● **Exercise aim**: What lines in the following entries hold the word "computer"? Copy each one.
BEGIN
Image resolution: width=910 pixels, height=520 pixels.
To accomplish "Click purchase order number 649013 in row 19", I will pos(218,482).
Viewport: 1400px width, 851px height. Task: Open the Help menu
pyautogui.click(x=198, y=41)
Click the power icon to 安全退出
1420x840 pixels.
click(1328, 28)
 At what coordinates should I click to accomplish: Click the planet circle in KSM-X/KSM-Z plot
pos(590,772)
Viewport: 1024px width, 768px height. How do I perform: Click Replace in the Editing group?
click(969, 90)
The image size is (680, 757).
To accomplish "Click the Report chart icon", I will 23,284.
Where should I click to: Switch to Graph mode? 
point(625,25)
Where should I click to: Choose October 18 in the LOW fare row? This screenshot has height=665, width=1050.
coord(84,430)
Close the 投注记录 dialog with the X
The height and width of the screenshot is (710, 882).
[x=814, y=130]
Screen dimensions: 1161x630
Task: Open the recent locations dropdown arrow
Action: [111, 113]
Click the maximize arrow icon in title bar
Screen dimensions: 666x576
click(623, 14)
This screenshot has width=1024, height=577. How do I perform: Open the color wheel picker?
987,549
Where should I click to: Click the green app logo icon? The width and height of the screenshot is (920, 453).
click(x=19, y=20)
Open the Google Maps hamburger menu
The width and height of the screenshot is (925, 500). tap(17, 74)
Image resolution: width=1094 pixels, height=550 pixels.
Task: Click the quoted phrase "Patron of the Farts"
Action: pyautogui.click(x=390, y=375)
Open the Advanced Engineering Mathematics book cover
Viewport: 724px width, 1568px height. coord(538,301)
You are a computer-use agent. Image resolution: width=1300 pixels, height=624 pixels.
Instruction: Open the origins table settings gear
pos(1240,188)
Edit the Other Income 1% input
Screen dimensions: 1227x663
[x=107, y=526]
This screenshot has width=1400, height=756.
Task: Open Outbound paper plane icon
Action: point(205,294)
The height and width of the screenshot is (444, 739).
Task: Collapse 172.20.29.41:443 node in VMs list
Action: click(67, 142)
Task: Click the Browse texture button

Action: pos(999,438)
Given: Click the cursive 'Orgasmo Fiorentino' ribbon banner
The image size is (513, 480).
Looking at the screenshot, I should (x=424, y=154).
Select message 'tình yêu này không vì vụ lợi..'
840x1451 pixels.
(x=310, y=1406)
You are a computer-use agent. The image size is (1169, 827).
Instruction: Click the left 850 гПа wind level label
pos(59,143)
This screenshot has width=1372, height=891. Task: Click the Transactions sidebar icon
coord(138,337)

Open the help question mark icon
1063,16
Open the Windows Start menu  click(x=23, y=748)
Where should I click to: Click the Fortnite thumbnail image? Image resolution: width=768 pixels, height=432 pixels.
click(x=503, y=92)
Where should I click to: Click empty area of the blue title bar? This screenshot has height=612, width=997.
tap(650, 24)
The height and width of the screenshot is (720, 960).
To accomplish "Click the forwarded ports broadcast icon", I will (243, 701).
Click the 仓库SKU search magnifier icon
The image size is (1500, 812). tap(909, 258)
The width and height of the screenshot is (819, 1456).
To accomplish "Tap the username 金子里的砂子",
END
● **Answer to this problem**:
You are a computer-use agent. Image resolution: width=1300 pixels, height=624 pixels.
You are a computer-use agent. The image size is (1169, 827).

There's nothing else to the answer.